Writing Your First Robots.Txt
You may have heard about the file “robots.txt” but still unsure what it’s really for. Robots.txt is file used to prevent web pages from being indexed by search engines. This may raise an alarm to some as, we know, our primary goal in doing all those SEO hassles is to ensure that “all” our pages are indexed by the search engines and to keep it index all the time. So why prevent our pages from being crawled? Well, the primary reason is that we don’t really want search engines to crawl some of our pages (or directories). Take my case as an example: I own several sites and most of them are dynamic. In order to simplify my work updating these sites, I use a separate part of the site where I can update my contents from time to time. I usually place this into a separate folder, say ‘admin’. Since ‘admin’ is my a private folder, I don’t want Google to be crawling its contents for security reasons. Think of what will happen if people suddenly find a page such as http://www.mysite.com/deletearticles.php in their search results page! That will certainly mean disaster.

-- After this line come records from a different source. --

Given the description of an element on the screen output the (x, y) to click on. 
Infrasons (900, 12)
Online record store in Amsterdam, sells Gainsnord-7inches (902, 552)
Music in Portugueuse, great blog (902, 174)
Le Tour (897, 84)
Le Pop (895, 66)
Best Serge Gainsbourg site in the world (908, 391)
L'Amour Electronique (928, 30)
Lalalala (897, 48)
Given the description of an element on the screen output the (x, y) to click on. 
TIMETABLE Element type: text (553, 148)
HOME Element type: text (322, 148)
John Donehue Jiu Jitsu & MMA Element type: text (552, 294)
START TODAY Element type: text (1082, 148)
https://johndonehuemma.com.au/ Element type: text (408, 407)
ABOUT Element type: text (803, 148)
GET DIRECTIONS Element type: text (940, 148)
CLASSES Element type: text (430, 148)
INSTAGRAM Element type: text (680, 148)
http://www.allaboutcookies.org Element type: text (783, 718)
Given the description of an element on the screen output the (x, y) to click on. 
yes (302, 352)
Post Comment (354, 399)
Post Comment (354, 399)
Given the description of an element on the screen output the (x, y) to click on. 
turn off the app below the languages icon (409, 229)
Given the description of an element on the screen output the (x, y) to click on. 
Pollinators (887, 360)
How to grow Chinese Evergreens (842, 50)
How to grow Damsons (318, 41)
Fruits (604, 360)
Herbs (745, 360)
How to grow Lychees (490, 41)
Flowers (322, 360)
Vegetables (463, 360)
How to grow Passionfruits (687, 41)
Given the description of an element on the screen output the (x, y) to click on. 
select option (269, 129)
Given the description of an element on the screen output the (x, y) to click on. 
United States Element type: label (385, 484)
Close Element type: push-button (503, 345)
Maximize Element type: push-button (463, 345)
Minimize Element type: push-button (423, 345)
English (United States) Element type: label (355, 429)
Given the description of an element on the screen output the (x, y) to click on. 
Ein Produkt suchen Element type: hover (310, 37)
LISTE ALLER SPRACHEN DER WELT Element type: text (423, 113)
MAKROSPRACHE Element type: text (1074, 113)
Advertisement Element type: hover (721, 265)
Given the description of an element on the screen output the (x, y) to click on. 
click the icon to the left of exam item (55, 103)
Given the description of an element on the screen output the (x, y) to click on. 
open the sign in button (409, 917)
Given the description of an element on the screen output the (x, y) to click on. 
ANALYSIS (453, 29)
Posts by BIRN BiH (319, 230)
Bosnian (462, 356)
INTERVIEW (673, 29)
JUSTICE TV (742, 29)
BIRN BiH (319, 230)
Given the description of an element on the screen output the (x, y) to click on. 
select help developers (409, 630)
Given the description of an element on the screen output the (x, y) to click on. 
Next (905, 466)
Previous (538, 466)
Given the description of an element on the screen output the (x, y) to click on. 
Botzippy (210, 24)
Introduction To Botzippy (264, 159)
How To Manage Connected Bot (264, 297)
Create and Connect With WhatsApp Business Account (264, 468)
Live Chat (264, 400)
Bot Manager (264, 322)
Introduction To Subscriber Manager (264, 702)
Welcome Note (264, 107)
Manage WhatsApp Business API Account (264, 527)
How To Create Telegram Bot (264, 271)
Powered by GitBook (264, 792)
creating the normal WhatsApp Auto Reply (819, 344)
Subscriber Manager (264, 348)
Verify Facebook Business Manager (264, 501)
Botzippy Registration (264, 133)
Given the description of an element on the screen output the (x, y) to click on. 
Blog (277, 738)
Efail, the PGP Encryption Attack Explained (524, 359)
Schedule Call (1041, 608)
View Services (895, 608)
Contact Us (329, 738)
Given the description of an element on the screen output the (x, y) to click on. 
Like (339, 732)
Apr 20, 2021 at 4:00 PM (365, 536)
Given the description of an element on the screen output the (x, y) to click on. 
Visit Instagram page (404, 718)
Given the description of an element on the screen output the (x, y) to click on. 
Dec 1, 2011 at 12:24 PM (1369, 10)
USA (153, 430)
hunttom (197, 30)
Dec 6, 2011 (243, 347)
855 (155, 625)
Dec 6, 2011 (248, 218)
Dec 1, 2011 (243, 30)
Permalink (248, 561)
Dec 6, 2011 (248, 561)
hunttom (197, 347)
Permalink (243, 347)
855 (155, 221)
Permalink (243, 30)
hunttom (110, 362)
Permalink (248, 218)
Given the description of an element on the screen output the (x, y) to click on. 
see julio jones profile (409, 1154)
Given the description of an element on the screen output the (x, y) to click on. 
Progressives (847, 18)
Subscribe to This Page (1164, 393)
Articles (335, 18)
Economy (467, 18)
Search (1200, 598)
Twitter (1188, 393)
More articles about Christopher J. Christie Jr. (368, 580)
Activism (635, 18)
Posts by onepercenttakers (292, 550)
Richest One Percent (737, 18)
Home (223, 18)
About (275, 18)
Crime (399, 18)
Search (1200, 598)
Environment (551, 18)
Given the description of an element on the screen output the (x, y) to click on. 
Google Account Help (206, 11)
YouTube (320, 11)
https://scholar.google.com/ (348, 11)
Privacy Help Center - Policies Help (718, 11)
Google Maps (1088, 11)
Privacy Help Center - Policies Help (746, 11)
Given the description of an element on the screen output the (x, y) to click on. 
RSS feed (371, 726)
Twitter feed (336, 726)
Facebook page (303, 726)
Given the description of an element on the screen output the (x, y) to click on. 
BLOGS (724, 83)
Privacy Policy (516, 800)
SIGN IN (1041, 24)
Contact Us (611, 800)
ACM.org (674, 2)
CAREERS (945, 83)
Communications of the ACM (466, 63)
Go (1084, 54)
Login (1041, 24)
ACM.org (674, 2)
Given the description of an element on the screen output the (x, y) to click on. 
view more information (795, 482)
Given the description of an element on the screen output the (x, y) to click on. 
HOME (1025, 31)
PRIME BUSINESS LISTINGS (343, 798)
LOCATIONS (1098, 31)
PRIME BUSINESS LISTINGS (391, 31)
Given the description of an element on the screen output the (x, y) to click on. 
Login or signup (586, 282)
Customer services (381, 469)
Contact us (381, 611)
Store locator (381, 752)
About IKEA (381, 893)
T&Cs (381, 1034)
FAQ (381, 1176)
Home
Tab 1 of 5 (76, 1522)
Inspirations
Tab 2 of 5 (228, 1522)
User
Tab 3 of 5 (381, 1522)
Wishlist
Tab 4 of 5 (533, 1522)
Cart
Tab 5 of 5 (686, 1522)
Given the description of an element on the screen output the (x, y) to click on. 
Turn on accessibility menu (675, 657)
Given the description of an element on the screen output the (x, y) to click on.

In this context, I will have to ban search engines from crawling my admin folder and to prevent displaying my admin pages into the search pages. I can easily accomplish this by creating robots.txt file for my site. A typical robots.txt’ content that will serve my need at this point will look like the one below:
User-agent: *
Disallow: /admin/
This will disallow all search engines from accessing my admin folder thus also preventing files under it from appearing in the search pages. But beware, only disallow folders that you really need not want be indexed. Considering even experts such as Matt can sometimes make simple mistakes using robots.txt.